Summary
rpc_clnt_disable(), rpc_clnt_connection_cleanup(), and rpc_clnt_reconnect_cleanup() unconditionally unref the rpc_clnt after calling gf_timer_call_cancel() on the call_bail and reconnect timers, regardless of whether the cancel succeeded. When the timer callback has already been dispatched (cancel returns -1), both the caller and the callback unref the same timer ref -- producing a double-unref that can drive the refcount to zero prematurely.
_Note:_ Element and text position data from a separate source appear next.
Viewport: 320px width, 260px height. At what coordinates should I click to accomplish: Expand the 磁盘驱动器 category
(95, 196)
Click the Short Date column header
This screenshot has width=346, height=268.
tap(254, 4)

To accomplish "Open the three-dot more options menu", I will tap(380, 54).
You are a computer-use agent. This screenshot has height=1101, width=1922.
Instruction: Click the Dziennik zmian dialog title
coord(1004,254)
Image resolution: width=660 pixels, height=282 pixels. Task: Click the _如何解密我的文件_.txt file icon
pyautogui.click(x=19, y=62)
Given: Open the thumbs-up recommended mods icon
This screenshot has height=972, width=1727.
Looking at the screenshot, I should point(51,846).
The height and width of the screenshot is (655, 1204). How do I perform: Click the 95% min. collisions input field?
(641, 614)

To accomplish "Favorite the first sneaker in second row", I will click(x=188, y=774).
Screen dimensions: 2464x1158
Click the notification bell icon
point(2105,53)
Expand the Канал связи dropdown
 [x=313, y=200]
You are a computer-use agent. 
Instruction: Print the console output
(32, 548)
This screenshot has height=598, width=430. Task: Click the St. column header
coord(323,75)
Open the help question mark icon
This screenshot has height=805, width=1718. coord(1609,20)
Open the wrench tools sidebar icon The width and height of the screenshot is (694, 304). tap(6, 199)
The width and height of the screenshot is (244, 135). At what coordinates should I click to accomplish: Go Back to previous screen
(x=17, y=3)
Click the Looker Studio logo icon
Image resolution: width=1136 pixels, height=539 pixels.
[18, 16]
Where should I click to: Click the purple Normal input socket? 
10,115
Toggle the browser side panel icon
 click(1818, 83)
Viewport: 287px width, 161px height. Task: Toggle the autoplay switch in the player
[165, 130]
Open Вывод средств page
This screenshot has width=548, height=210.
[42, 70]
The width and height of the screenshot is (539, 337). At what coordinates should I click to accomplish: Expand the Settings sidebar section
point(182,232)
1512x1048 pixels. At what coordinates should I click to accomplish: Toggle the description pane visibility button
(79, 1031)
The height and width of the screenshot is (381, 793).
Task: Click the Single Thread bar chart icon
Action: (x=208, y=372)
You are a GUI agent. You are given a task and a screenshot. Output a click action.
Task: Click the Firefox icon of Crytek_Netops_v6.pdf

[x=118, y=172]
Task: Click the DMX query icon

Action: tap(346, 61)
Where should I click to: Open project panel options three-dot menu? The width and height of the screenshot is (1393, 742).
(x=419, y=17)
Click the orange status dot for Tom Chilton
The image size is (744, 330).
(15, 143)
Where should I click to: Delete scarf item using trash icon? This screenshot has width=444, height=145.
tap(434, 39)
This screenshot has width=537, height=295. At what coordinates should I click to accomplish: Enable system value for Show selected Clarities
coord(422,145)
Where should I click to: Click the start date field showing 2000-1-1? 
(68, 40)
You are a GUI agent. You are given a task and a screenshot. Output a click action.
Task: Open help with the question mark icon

This is a regression introduced in PR #4329 (commit ba5bfeb119a, 2024-10-21).
Affected code
Five call sites across three functions ignore the return value of gf_timer_call_cancel():
| File |
Line |
Timer |
Function |
rpc/rpc-lib/src/rpc-clnt.c |
1813 |
conn->timer (call_bail) |
rpc_clnt_disable |
rpc/rpc-lib/src/rpc-clnt.c |
1823 |
conn->reconnect |
rpc_clnt_disable |
rpc/rpc-lib/src/rpc-clnt.c |
485 |
conn->timer (call_bail) |
rpc_clnt_connection_cleanup |
rpc/rpc-lib/src/rpc-clnt.c |
490 |
conn->reconnect |
rpc_clnt_connection_cleanup |
rpc/rpc-lib/src/rpc-clnt.c |
443 |
conn->reconnect |
rpc_clnt_reconnect_cleanup |
A sixth call site handles the return value correctly and serves as the reference pattern:
/* rpc-clnt.c:364-366 -- rpc_clnt_reconnect (correct) */
if (conn->reconnect) {
if (!gf_timer_call_cancel(clnt->ctx, conn->reconnect))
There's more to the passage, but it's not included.